Why electric vehicles may change how states tax fuel and your driving
Axios has an interesting story about how electric vehicles change the gas tax income game for states. If we use less fuel, then who will pay for the roads that gasoline taxes fund? Axios says a couple of states are trying out the idea of taxing you by how many miles you drive on public roads:
States like Oregon and Utah are experimenting with new road user fees — known as “vehicle mileage taxes” or VMTs — that reflect changing mobility trends.
- Under a VMT system, drivers report their mileage electronically, using a plug-in device in their cars or a smartphone app.
- Per the Deseret (Utah) News: “Users are given the option to pay 1.5 cents per mile traveled or an annual flat fee of $120 for electric vehicles or $20 for gas hybrids.”
- Oregon is testing several potential funding models based on the time of day and other factors.
- Under one potential scenario, a driver could pay a statewide 1.8-cents-per-mile fee, plus a 20-cent metropolitan Portland surcharge, plus a virtual toll on Interstate 5 and another fee for entering downtown Portland.
There are all sorts of issues that will surface.
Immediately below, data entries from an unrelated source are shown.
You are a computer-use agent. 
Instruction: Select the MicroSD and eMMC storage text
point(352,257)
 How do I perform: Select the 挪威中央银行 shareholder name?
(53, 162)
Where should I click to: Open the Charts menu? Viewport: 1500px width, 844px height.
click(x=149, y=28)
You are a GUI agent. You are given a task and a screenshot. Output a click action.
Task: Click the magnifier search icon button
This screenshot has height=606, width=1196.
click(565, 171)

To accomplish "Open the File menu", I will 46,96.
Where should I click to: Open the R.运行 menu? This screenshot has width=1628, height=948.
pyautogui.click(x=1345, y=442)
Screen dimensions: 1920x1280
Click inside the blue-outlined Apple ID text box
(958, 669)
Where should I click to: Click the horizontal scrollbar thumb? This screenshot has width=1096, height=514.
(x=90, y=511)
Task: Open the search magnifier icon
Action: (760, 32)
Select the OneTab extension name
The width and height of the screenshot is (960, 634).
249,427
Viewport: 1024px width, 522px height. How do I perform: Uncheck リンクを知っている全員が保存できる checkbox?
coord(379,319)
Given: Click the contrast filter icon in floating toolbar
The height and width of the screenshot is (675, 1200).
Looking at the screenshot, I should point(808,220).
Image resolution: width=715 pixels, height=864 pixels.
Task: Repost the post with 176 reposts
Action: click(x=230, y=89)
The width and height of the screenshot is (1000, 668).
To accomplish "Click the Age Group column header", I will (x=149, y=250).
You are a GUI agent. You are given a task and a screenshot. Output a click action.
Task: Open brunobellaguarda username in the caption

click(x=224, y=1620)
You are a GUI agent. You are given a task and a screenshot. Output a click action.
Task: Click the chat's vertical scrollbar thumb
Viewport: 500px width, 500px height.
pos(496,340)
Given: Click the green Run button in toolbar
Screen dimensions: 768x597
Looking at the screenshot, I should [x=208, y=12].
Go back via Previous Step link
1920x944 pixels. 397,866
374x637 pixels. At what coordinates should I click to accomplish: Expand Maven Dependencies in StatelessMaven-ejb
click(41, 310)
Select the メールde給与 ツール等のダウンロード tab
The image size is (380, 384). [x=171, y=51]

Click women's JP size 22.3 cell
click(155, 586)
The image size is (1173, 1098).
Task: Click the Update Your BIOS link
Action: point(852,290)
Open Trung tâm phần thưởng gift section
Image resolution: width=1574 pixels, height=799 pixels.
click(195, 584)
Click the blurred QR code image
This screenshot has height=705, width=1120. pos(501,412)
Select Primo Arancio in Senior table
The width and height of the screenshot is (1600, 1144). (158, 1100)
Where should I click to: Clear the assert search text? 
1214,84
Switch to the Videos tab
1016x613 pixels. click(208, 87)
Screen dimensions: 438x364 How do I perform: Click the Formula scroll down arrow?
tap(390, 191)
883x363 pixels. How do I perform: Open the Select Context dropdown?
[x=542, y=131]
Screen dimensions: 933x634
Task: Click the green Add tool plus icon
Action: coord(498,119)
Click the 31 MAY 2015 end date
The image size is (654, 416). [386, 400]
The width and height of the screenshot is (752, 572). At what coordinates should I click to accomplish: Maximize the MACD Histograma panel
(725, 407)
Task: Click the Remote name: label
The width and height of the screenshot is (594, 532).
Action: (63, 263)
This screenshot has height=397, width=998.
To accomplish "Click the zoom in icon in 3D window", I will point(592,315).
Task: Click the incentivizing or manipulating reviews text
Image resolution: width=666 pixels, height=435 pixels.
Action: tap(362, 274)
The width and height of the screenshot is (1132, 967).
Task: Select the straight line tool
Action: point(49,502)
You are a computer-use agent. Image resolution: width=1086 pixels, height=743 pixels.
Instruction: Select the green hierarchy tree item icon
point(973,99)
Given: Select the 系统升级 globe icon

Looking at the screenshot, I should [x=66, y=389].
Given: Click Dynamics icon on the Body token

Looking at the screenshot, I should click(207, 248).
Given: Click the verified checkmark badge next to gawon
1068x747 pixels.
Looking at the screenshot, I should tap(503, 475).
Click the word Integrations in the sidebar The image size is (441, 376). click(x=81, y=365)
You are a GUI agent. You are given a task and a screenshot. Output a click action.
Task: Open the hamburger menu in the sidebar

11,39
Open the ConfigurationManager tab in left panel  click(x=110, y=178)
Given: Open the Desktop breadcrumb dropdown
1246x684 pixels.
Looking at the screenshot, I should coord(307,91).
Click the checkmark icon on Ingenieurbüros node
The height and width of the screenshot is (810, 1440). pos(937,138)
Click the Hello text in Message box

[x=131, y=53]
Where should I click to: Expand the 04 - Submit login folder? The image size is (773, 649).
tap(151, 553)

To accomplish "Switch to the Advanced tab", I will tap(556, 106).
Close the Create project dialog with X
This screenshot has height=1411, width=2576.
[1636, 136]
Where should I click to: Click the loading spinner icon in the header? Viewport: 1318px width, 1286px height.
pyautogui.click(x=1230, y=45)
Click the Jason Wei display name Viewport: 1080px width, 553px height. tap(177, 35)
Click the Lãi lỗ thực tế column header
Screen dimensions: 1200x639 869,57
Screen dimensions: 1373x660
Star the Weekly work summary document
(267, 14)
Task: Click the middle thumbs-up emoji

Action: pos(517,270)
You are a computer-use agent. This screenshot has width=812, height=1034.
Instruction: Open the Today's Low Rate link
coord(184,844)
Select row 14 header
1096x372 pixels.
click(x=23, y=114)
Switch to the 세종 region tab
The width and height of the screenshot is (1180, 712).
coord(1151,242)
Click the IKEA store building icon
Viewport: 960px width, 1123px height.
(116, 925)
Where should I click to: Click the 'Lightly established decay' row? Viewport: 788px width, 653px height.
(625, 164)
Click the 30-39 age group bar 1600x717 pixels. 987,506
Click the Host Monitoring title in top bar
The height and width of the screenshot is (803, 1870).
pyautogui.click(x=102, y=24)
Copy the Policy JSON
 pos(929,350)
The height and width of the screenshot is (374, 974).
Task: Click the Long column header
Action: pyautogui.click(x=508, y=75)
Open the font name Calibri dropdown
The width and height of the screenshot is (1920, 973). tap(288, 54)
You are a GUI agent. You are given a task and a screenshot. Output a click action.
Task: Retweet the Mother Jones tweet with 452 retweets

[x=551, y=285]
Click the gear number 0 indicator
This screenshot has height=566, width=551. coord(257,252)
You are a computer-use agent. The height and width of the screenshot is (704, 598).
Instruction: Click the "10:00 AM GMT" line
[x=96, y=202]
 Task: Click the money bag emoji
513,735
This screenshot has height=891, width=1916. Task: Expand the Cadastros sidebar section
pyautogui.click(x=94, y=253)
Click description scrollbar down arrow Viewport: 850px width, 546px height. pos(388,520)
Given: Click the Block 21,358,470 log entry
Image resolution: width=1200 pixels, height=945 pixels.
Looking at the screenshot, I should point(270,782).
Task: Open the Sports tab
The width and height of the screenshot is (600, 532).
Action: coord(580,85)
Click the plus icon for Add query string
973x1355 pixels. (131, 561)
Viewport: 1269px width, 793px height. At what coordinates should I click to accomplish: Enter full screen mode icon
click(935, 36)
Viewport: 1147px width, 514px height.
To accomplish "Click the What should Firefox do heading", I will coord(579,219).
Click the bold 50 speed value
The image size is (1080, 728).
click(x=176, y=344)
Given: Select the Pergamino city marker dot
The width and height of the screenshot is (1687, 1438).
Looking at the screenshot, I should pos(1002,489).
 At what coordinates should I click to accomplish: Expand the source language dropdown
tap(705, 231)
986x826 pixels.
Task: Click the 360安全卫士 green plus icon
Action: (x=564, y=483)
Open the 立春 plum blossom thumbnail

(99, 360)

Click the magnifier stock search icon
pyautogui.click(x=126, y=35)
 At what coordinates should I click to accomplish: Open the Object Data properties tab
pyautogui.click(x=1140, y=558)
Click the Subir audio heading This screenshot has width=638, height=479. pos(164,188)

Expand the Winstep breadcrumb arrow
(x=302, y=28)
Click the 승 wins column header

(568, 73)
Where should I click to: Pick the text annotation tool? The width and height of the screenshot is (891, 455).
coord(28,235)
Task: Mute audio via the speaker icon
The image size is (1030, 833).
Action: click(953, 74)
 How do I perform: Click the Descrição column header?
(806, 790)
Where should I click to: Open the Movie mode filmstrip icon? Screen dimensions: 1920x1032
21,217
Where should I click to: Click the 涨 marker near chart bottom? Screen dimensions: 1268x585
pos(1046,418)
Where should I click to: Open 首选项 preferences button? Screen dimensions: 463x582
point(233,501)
Privacy is one. As a reporter, I wrote a lot of stories about sales tax and gas tax reforms. Every time there was a reform and they changed the tax calculation, they would start to raise the tax right back up to where it was within a few years, so you get to pay the new fee plus the old tax rate. The federal Highway Trust Fund is already running low on dough, so we need to think this one through soon.
Why do we say we love good news, but consume so much bad news?
In all of my years of being a journalist — and there have been a bunch of them — a theme I always heard is, “You news people should give us more good news.” It makes sense to me that people say they want good news. But ask any online producer what gets the most traffic, ask any circulation manager what sells papers and, like it or not, it is not good news.
Maybe it is that good news is optional while bad news might be about a pandemic or crime or storm that I have to know about right now.
Which brings me to Jim Beckerman of NorthJersey.com, who wonders why doomscrolling is such a thing. I have come to appreciate conversations with Jim, who thinks his own thoughts and digs around for answers.
3 of these 12 nominees will be inducted into the Toy Hall of Fame
Imagine you are a Cabbage Patch doll and you were competing against sand for a spot in the Toy Hall of Fame. Seriously, sand is one of the nominees, along with the toy fire engine and billiards. At least they do not have to compete against the ball, which was inducted in 2009. The baby doll got in the hall in 2008. Blocks got voted in in 2003. I notice the only gun that made the Hall of Fame is a Super Soaker squirt gun.
Somehow Barbie got in before the ball or the coloring book. Barbie got in before the bicycle. Barbie got in before “the stick.” That old reliable toy the cardboard box got inducted in 2005.
The new inductees will be named Nov. 4. You can vote here.
I wonder how long it will take for somebody to claim this vote was stolen.